• [EXERCISE]
Within the records below, find each line with the word "computer" and copy it out.

Stored records:

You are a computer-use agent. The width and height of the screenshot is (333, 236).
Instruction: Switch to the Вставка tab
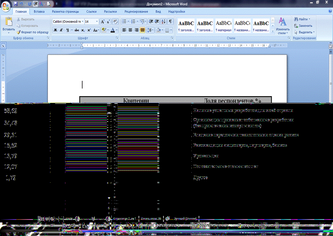tap(39, 12)
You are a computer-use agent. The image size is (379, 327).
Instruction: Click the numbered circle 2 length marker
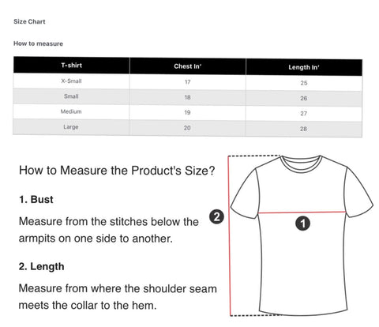click(216, 217)
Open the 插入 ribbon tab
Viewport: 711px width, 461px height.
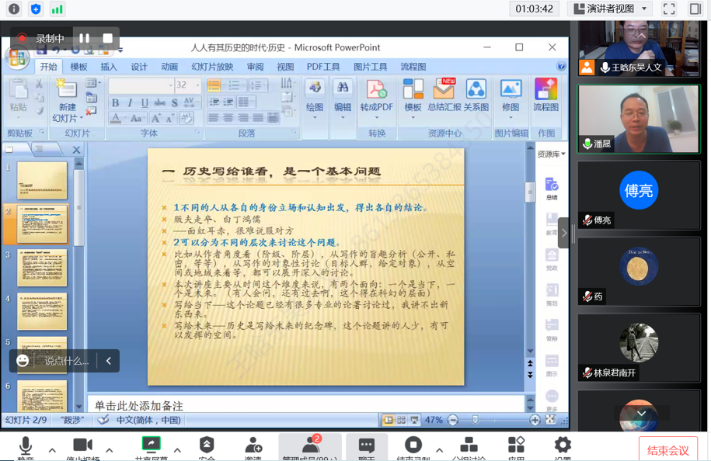pos(109,67)
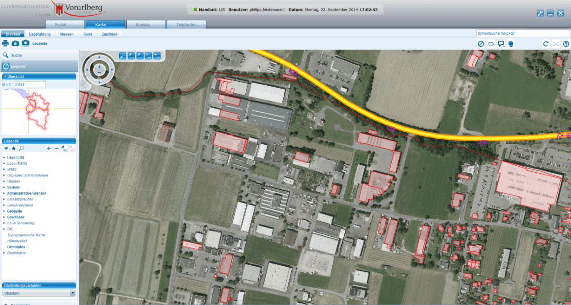The width and height of the screenshot is (571, 305).
Task: Toggle the Orthofotos layer
Action: [16, 247]
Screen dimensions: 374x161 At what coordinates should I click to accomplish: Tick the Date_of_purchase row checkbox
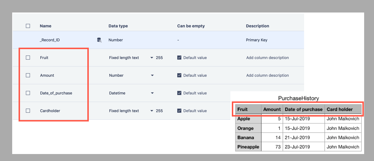(28, 93)
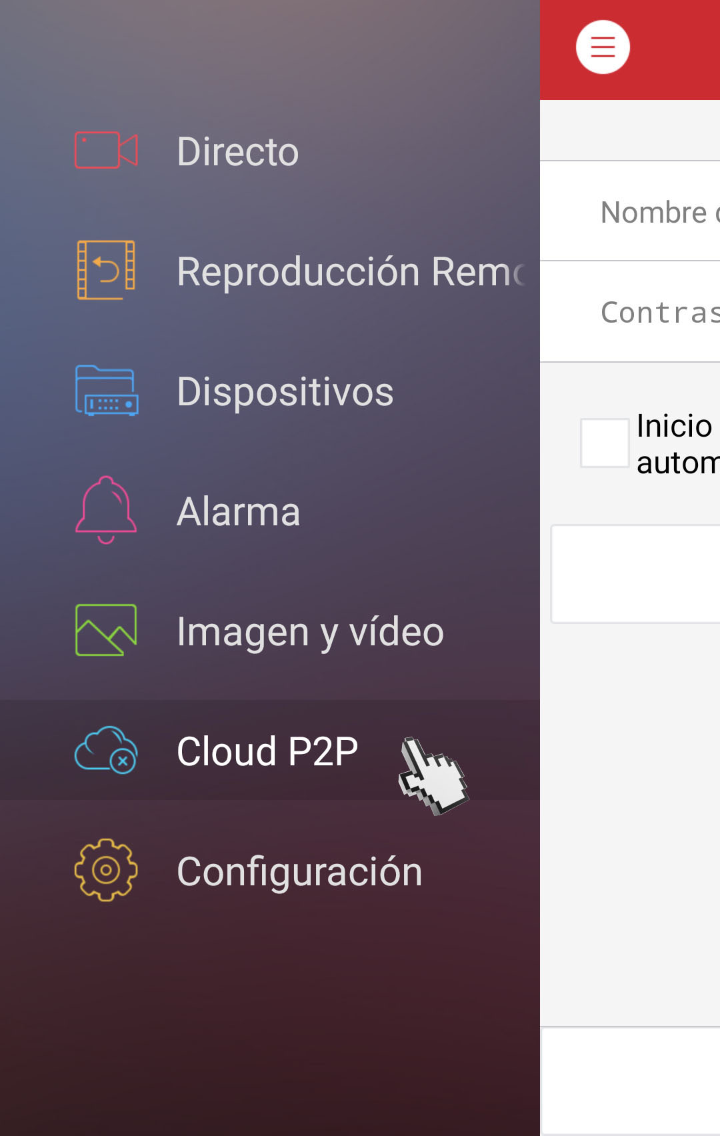Click the orange playback film icon
The width and height of the screenshot is (720, 1136).
click(106, 270)
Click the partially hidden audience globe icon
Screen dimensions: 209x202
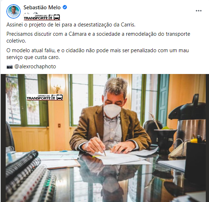[x=36, y=13]
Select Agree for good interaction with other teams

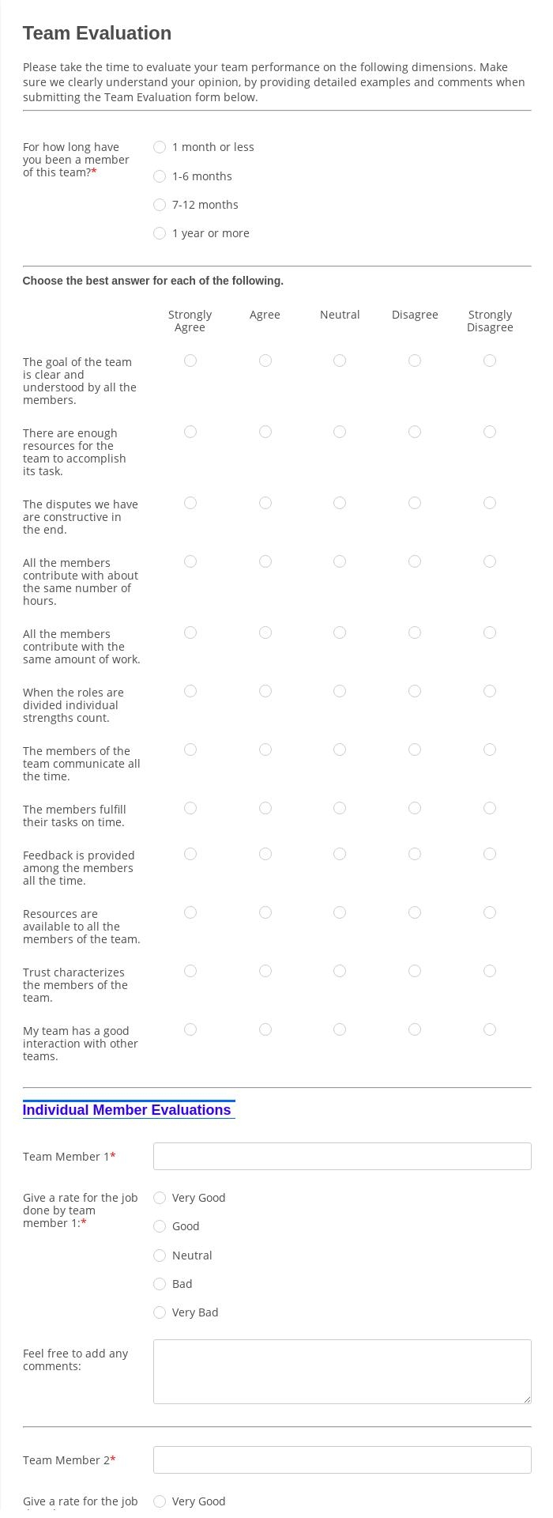tap(265, 1029)
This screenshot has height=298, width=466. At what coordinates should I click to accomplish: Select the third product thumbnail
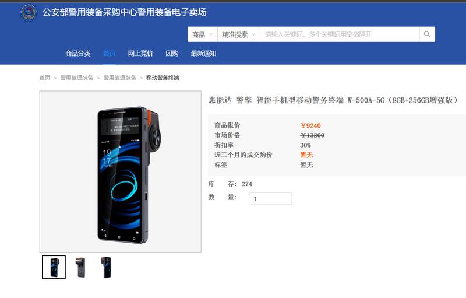pyautogui.click(x=106, y=267)
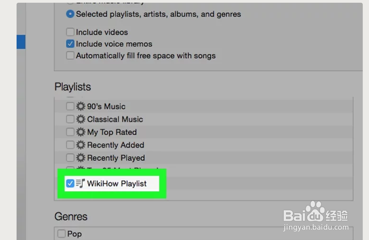Click the blue highlighted sidebar item

pos(21,42)
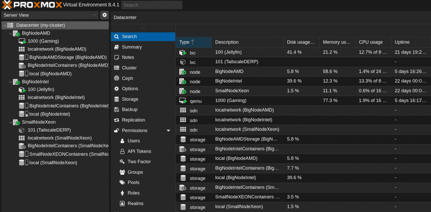
Task: Collapse the Permissions submenu arrow
Action: pos(168,131)
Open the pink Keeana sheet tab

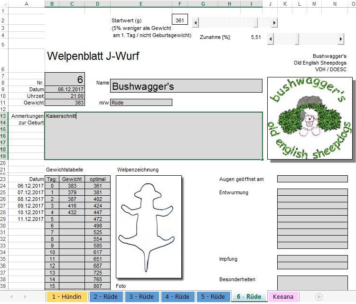coord(282,297)
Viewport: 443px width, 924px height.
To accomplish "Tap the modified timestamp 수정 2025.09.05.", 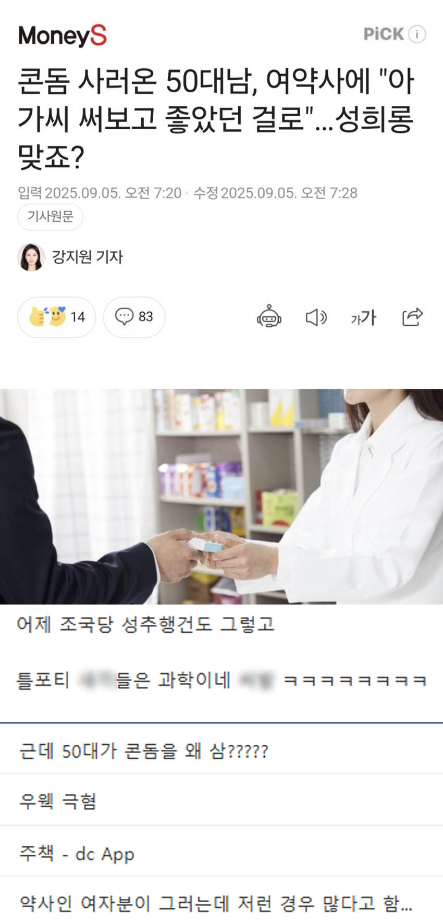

• [EXPECTED ANSWER]
You are a computer-use agent. The width and height of the screenshot is (333, 236).
You are a computer-use agent. The image size is (379, 327).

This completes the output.